The paper proposes an efficient method of processing video measurements from a camera mounted on UAV using deep neural network and Computer Vision algorithms to automatize the process of condition monitoring of concrete structures. Training a deep neural network image segmentation architecture called U-Net from a very small number of pixel-level annotated images is described. The trained model U-Net segments out pixels in the image belonging to cracks and converts the original RGB image of the concrete surface to binary image of cracks. The conversion of the original image to the binary image of the cracks is performed to compute the geometric properties of cracks, like length, width, area, and crack orientation, using morphological operations in which the steps are discussed in detail in the paper.
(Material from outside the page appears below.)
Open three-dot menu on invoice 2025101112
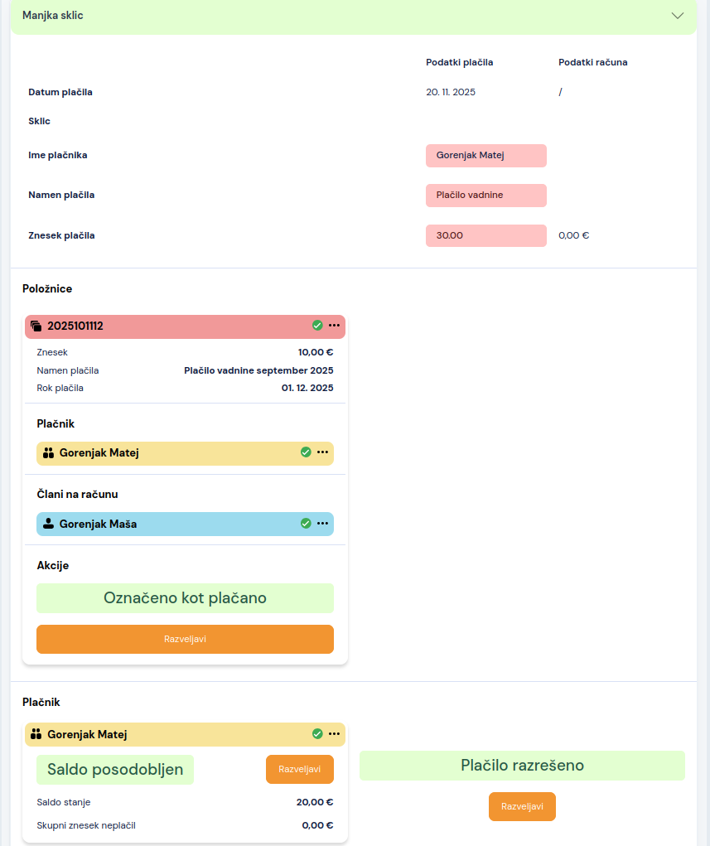(334, 326)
In order to demonstrate the robustness and real-life applicability of the proposed framework, the laboratory experiment is carried out on an 8-foot-long beam which is gradually loaded until it fails in flexure. The images obtained from the video recordings of the experiment are not part of the dataset used for training a deep neural network; hence, it also demonstrates the robustness of the method, as well. In summary, the key contribution of the paper consists of the detection of cracks on the concrete surface, quantification of its geometric properties, like length, width, area, and dominant orientation, and inference of its nature. The paper experimentally validates the efficacy and robustness of the proposed framework as it tracks the propagation of cracks on its surface by successfully detecting multiple cracks on a full-scale concrete beam as it is loaded, measuring their geometric properties, as well as inferring the formation of initial formation of flexure crack and its evolution to shear cracks near its failure. The extracted pixel-level dense quantitative geometrical information, after detection of cracks propagating on the concrete surface, is valuable for recognizing the nature and extent of structural damage, thus enabling integrity assessment before failure occurs. The future extension of the proposed methodology includes the application of LiDAR installed on UAV for 3D mapping of the whole structure, as well as automatic segmentation of concrete surface from the acquired video.